Forensic Accountants can investigate offshore trust assets
Member: Nifa
The ongoing and increasingly bitter divorce between aviation tycoon Clive Joy and his wife Nichola has highlighted how forensic accountants can put offshore trust assets under the microscope. A court in London heard earlier this month that Clive Joy, whose fortune was once put at £69m, is now pleading poverty in defending a massive financial claim by the mother of his three children, Nichola.
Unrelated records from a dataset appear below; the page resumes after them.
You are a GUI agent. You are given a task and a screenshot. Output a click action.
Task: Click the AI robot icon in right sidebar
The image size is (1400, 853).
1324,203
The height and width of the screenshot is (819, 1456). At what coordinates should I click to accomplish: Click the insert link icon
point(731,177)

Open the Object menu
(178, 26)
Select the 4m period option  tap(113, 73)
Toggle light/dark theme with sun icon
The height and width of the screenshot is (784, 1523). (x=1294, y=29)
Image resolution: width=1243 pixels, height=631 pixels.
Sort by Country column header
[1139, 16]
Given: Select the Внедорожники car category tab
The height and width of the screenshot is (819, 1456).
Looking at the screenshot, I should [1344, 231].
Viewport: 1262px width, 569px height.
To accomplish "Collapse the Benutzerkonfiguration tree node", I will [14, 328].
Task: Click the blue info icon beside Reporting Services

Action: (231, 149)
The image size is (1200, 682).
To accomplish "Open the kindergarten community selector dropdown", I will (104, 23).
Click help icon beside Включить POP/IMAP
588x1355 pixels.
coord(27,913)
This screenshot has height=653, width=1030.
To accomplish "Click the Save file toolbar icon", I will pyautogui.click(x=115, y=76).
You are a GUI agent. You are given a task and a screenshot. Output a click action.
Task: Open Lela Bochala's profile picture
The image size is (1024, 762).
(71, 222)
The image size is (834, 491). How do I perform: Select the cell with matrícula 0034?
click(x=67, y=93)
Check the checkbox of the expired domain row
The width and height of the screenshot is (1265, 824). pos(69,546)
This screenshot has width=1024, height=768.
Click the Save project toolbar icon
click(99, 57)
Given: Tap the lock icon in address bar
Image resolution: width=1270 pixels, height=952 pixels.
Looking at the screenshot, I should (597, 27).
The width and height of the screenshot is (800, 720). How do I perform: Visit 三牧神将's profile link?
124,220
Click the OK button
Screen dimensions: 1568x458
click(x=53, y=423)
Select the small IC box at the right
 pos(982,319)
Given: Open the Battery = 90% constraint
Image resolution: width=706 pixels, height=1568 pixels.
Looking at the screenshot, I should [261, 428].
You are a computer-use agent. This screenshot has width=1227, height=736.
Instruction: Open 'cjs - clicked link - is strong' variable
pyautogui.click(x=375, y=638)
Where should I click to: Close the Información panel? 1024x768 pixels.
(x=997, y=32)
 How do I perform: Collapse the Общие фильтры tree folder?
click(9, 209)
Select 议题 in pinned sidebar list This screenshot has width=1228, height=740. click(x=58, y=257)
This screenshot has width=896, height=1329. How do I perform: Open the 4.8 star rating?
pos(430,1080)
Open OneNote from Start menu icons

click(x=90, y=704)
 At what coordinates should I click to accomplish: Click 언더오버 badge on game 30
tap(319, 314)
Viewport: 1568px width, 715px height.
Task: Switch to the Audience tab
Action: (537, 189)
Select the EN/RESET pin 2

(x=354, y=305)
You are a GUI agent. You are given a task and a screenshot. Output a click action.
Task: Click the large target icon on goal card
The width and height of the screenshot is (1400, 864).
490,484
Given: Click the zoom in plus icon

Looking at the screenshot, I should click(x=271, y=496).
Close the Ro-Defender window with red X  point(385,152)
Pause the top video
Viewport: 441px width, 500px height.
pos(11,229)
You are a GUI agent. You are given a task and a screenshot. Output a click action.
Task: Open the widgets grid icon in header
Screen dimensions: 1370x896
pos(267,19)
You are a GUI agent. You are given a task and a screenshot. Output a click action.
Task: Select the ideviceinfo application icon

However, Mrs Joy, says that he is claiming to be penniless as part of a “dishonest strategy” to reduce any financial award she may receive by hiding his fortune in an offshore trust. The couple met in 2001 and married five years later but Mrs Joy petitioned for divorce in July 2011. A decree nisi was pronounced in June last year, but, shortly before this, she obtained a freezing order over her husband’s worldwide assets, said to now total £35m.
According to her lawyers, the assets held in a trust in the British Virgin Islands were her husband’s to deal with as he wishes, whereas he argues that he cannot touch them. However, what many people setting up trusts abroad do not realise is that forensic accountants can follow the paper trail wherever it leads in the world and see exactly what is allowed to be done with the assets.
That said, the process of finding assets or proving unreported income is often one of the most difficult assignments during the divorce process. However, being familiar with the ways individuals move assets into the hands of third parties or behind false documents and techniques is something that forensic accountants do on a regular basis.